Les bons attelages étaient assez rares car peu de fermes possédaient
plus de quatre vaches. En revanche, beaucoup de ces petites exploitations
possédaient un cheval. Pas un cheval de trait, mais un « trotteur ».
Il servait surtout monté pour aller à la Foire ou se déplacer
individuellement. Attelé à un char à bancs –voiture
à seulement deux roues- ou même parfois à une belle
voiture à quatre roues qui constituait un vrai luxe à l’époque,
il permettait le déplacement sans fatigue à plusieurs. Bien
entendu, ce cheval était aussi attelé à des outils
légers comme des herses ou des sarcleuses. De même, on s’en
servit plus tard pour labourer les vignes avec la charrue vigneronne,
quand la culture de la vigne se modernisa.
Les propriétés plus petites se contentaient d’un âne
ou d’un mulet. Ces derniers, grâce au « bât »,
sorte de panier double assujetti sur le dos de l’animal, pouvaient
passer dans les sentiers étroits grimpants dans la colline. Cette
situation des animaux dans le village dura encore longtemps. Ainsi, Henri
Broussole m’a raconté qu’ils n’avaient chez eux
durant son enfance qu’un âne pour transporter leurs récoltes
et rentrer la vendange.
Pendant tout le 19ème siècle il persista de petits paysans
à La Garnie qui n’avaient que ce genre d’attelage.
Quelquefois ils avaient une chèvre et une génisse qu’ils
gardaient trois ans et la revendaient « pleine »,
ce qui leur faisait un petit revenu supplémentaire.
A la fin du 19ème siècle et au début du 20ème,
se développa l’exode rural : les jeunes gens partirent
vers la ville et quelques petites propriétés se vendirent,
ce qui permit à ceux qui restaient de s’agrandir. Beaucoup
de fermes purent posséder quatre vaches et davantage. Il n’y
eut que très peu de paires de bœufs chez nous. On dressa les
vaches les plus solides. Ceci permettait un bon attelage. De plus, ces
vaches faisaient un veau. Pour cet usage on préféra les
Limousines, trapues et puissantes. On utilisa également les Salers,
plus rustiques et meilleures laitières.
A partir de cette époque le rêve de chaque propriétaire,
même le plus petit, était d’avoir une paire de vaches ;
bref, d’avoir un attelage. Je me souviens de ces personnes qui disaient
à mon père : « que vous êtes heureux
de pouvoir atteler ». Quelquefois ils se groupaient à
deux qui possédaient une vache pour les atteler ensemble.
Je voudrais bien vous expliquer le dressage de ces animaux.

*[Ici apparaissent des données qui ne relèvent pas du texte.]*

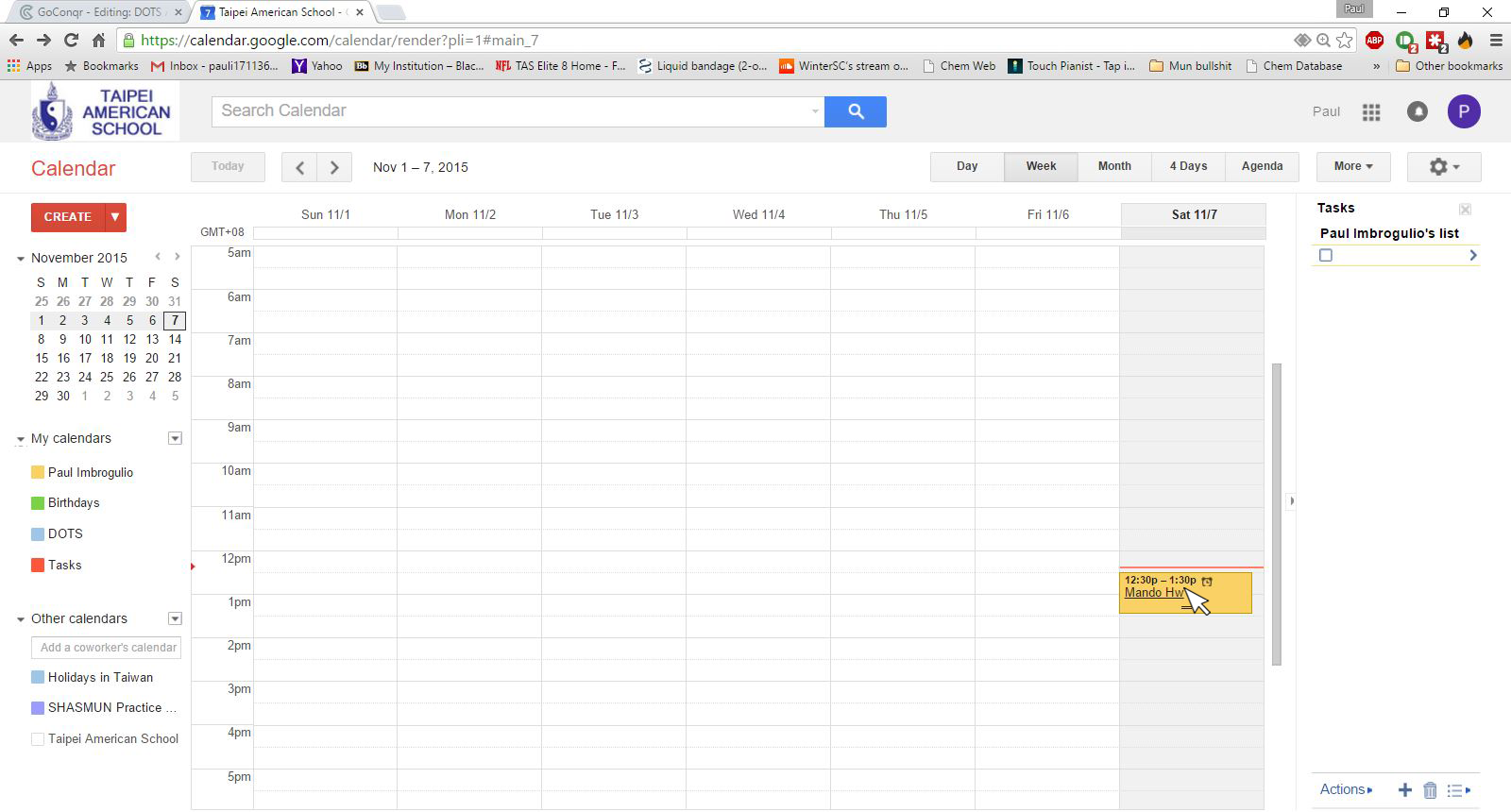Switch to Agenda view

point(1262,166)

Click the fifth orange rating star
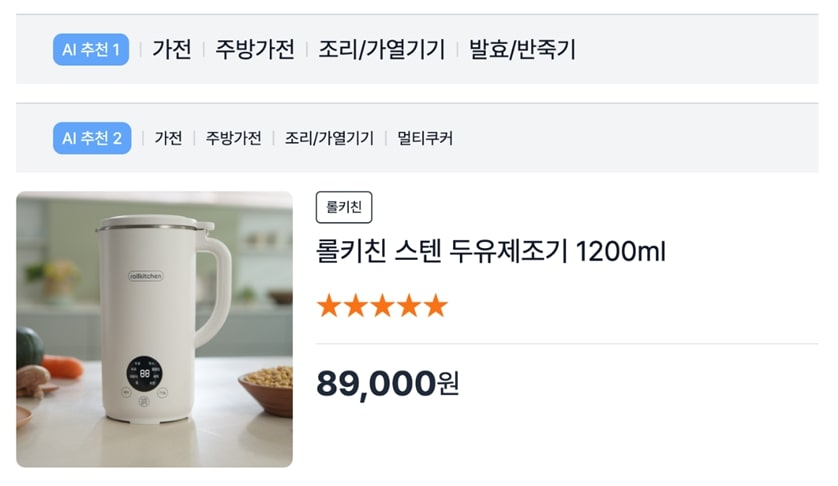click(x=435, y=306)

Tout d’abord, disons que toutes les bêtes étaient attachées
à l’étable. Elles n’étaient en liberté
que quelques mois par an, quand on les conduisait au pâturage. A
cette époque, il n’y avait pas toujours de clôture
et on « gardait » les vaches. Elles n’étaient
pas à demi sauvages comme aujourd’hui, derrière leur
fil électrifié. Donc, toutes jeunes elles nous étaient
familières : pour les attacher avec cette grosse chaîne
autour du cou, elles se laissaient faire si on les « flattait »,
voire les caressait. Il s’établissait une familiarité,
je dirais même une amitié, entre l’homme et l’animal.

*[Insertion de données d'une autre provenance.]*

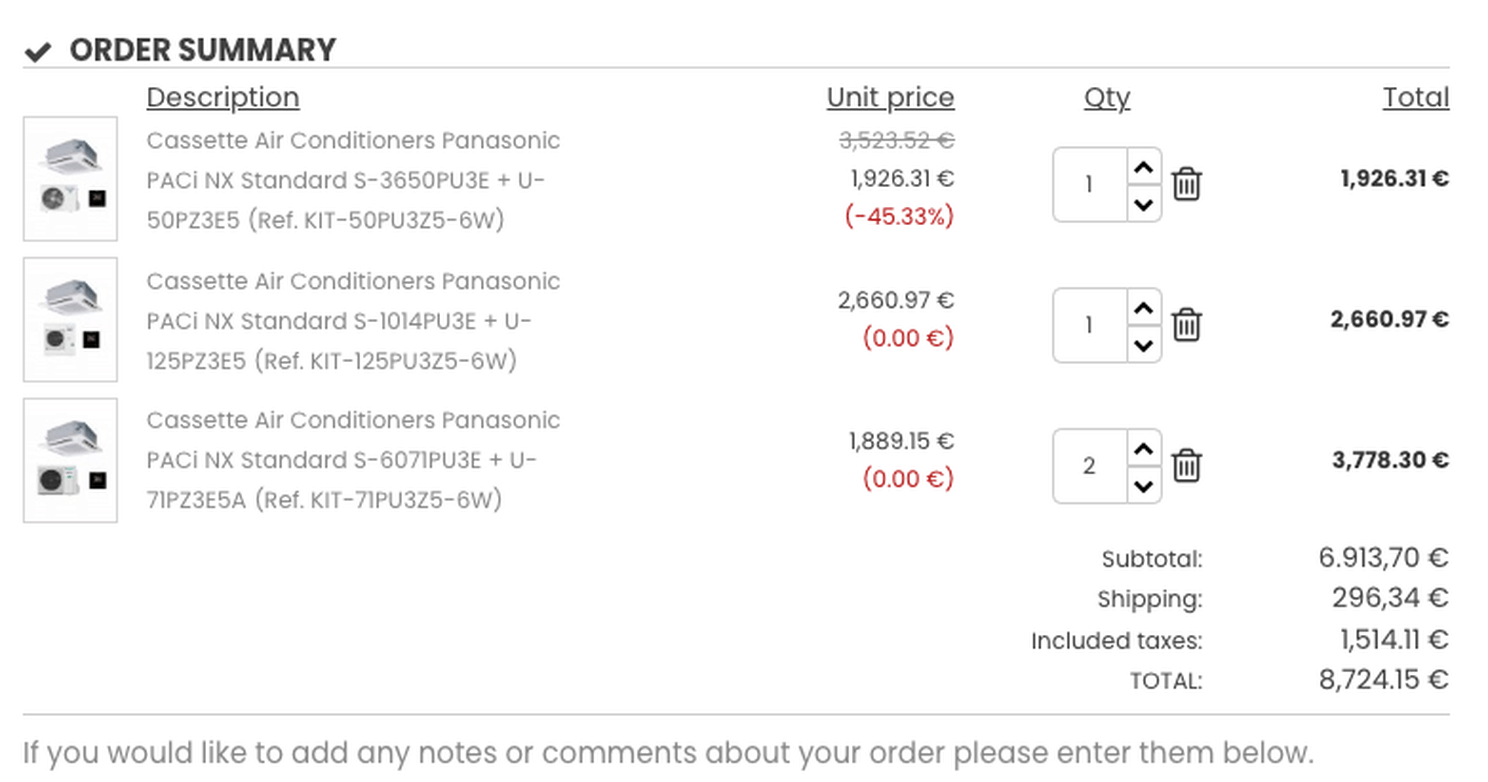Click quantity field of first cart item
Viewport: 1488px width, 782px height.
(x=1089, y=185)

Amitié qui perdurait et s’accentuait avec les bêtes
de travail. Un bon bouvier aimait son attelage. Il battait rarement ses
vaches et seulement à bon escient.
Donc, cette jeune vache que l’on décidait
de dresser était tout d’abord habituée au joug. Cet
appareil en bois sculpté, adapté aux cornes de l’animal,
était déjà une étape difficile : se voir
coincée et ne plus pouvoir tourner la tête à sa guise
était une rude épreuve pour cette jeune bête.

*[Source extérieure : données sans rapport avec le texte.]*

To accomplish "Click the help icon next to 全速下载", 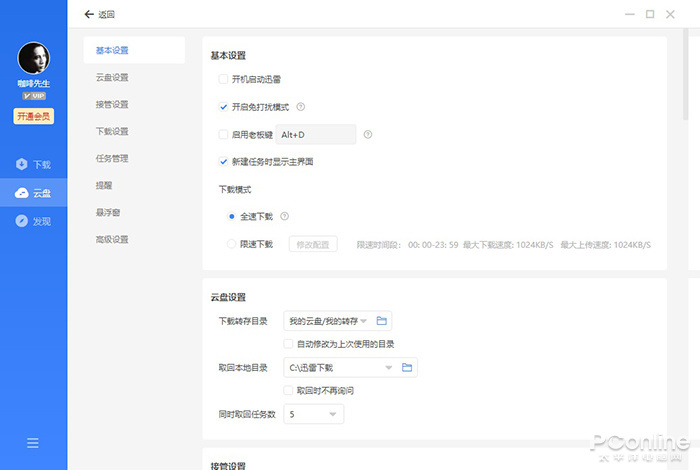I will pyautogui.click(x=284, y=216).
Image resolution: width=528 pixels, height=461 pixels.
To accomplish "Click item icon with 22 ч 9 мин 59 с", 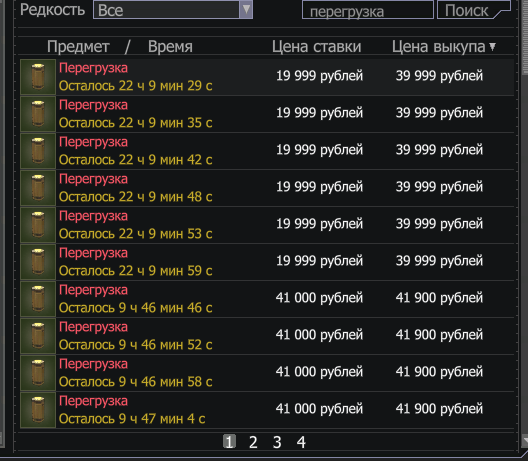I will pyautogui.click(x=38, y=262).
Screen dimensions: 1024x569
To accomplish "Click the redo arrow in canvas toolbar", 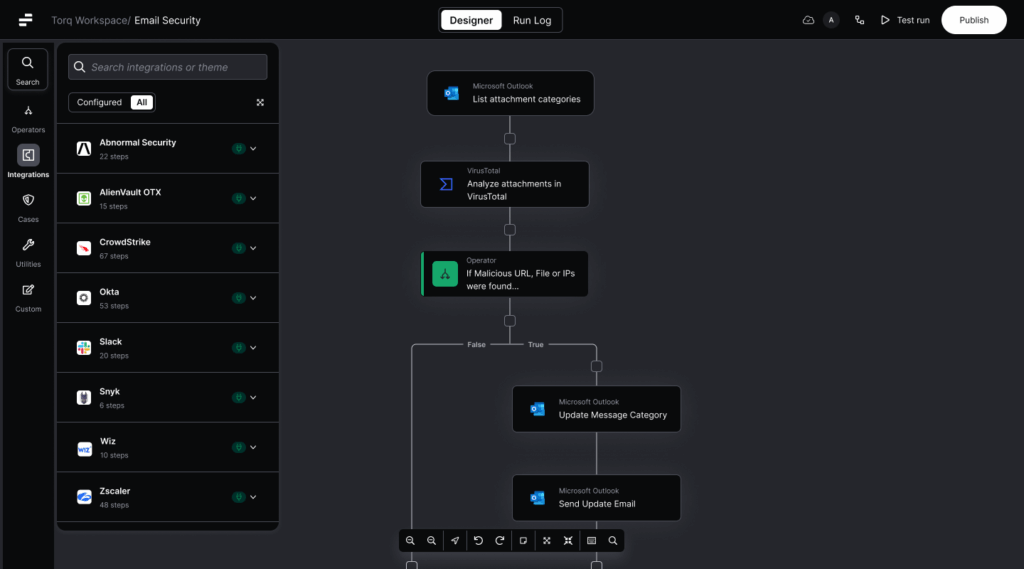I will pyautogui.click(x=500, y=541).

Ensuite, il fallait la joindre avec une autre pour former un attelage.
Bien sûr, on choisissait l’autre bête bien dressée.
Elles étaient « ficelées » au joug
par les cornes et le front avec des lanières de cuir de trois ou
quatre centimètres de large, faisant plusieurs tours.
La deuxième opération consistait à les faire promener
ainsi liées : stade assez facile en général.
Un conducteur les appelait de devant et le toucheur suivait derrière
avec sa « guïllade », un bâton de 1,50
mètres de long environ, muni d’un petit aiguillon à
son bout : on se servait rarement de cette arme piquante.
La troisième étape consistait à atteler à
une charrette. C’était une opération plus délicate :
la jeune bête s’affolait souvent à cause du bruit du
roulement de la charrette. Elle avait sans doute l’impression d’être
poursuivie par quelque chose.
Bien entendu, on avait déterminé si « l’apprentie »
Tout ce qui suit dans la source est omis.